— START OF EXCERPT TO READ —

We live in a time and place in which all candidacies and all votes are symbolic.

Jonathan Lundell

Mark wites, "But the fact is that fusion alone achieves much of what Nader and Ackerman say they want to do, and much more as well. By voting for Kerry on the WFP line, I simultaneously vote against Bush and also send a signal to the Democratic establishment that I prefer a more progressive voice. And, in addition, I help to build a participatory civic institution that I hope will have a long life in this state. That's why fusion, rather than IRV or Ackerman's proposal, is a valuable political reform"

One of us msut be missing something here. How does IRV not accomplish essentially the same thing, but more flexibly? Why would a vote for Nader first, Kerry second, not send essentially the same message, and more clearly (how progressive is a party that runs Kerry for president, after all?)?


What are the states that allow fusion besides NY?


What are the states that allow fusion besides NY?

Buford P. Stinkleberry

jonathan, because if Kerry gets 45% in a state, and Nader gets 3% (totalling 48%) and if in that state Bush gets 46%, Bush wins the state, despite losing to the aggregate Kerry-Nader vote. Mark made this clear in his post.

Mark is right about the symbolic nature of IRV.


george wallace in 1968, strom thurmond in 1948

Peter Horace

I do not plan to vote for Ralph Nader, but I do not understand the argument that he should not run because it will help Bush. Is that not an insult to voters' intelligence? After all, anyone voting for Nader knows precisely what he or she is doing (considering the 2000 debacle), and I do not know a single person who plans to vote for Nader who would have voted for Kerry otherwise. Do we really want to achieve our desired results by limiting voters' choices?


Forgive me for quoting a movie-
"A person is smart-People are dumb." Men In Black.

Mob mentality tends to counter even the most intelligent of people. Scary, but true. However, voting is really not a group activity. In the end it's one person in that booth making a decision.

Now, polling, that's a group activity where the above quote really has meaning. But I stray from my point.

I think one of the unintended consequences of Instant Runoff Voting would be that more people would actually vote for Nadar because of a perceived comfort that they actually have two votes. Let's face it, a lot of people will not vote for Nadar simply because they think he can't win. Perception is pretty much what controls our elections. With Instant Runoff Voting, that perception is tampered, if not totally changed.

Also, what's not to say people would vote symbolically on their second vote? I'd be one that would vote Kerry first and Nadar second.

I think your argument against IRV is based on the current political environment/conventional wisdom. Conventional wisdom is always limited by the prevailing logic.

One other thing-since when is creating more options a bad thing? That's what IRV does, it creates more options.

— END OF EXCERPT TO READ —
— START OF RECORDED INFORMATION —

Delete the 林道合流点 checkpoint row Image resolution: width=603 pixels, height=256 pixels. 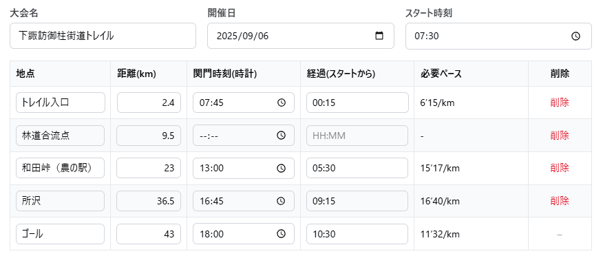coord(560,136)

— END OF RECORDED INFORMATION —

**EXERCISES:**
1. Answer these questions from the comment thread on fusion voting and instant runoff voting:
(a) In the quoted statement from Mark, on which party's line does he vote for Kerry?
(b) In Buford P. Stinkleberry's example, what share of the vote does Bush get in the state?
(c) Which movie is the source of the line "A person is smart-People are dumb."?
2. Write what comes next in the comment thread on fusion voting and instant runoff voting, starting after its final sentence.
The material has no connection to the comment thread on fusion voting and instant runoff voting.

**EXPECTED ANSWERS:**
1.
(a) The WFP line.
(b) 46%.
(c) Men In Black.

2.
Finally, and I'm going out on a limb, I think you're projecting your way of thinking into the American electorate. Actually, if I didn't know any better, I'd say you were being judgmental about some of the American electorate. Naughty, naughty.

Jonathan Lundell

Buford, your example (Bush 46, Kerry 45, Nader 3) is exactly the situation where IRV (or fusion) elects Kerry. I'm not arguing for Ackerman's idea. Aside from the legal problems, Ackerman is simply asking Nader to campaign for Kerry.

My argument is over the contention that fusion somehow solves a problem that IRV does not.

I'm familiar with the argument against IRV (that, for example, if the Greens eventually overtook the Dems, it would result in a victory for the Republicans). That's a simplistic analysis, though, and asumes that the a three-way contest occurs over time in a vacuum.

But if the Greens (say) are successful in peeling votes from Dems via IRV, so will Libertarians from Republicans, and so on.

In the long run, IRV it a threat to the monopoly power of the two major parties, which is reason enough for them to oppose it.

And in the long run, IRV will lead to centrist winners. That's not everybody's idea of an ideal result, but is probably not inappropriate for a single-winner election.


A crackpot, of course, who has contributed far more to the social well-being of the country than Kerry, or Bush.


I'm with Rook. And I am dismayed to have Ralph Nader labeled a self-engrandizing crackpot here. Such remarks contribute to making words meaningless.

Mark Schmitt

I understand the arguments for and against IRV, and Rook is correct, my view of it does have to do with its application in the modern American context. I do not think it would threaten the two-party duopoly in the least, but instead would de-fang third parties, especially those like Nader (tho he's not a party) whose votes would all but automatically go to one of the other parties. Why would anyone pay any attention to his views, or those of another candidate who expresses views not represented in the Kerry-Bush choice?

My point that Nader should not run is exclusively in response to Ackerman's claim that Nader has the choice, if he wants to see Kerry elected, to run and yet have his votes "count" for Kerry. Since he does not actually have Ackerman's choice, then the only way that he can exercise choice in a way that ensures Kerry wins is to not run. If ensuring Bush's defeat is not an important goal for him -- and it does not seem to be -- then, sure, he can do what he wants and voters can and will make intelligent choices.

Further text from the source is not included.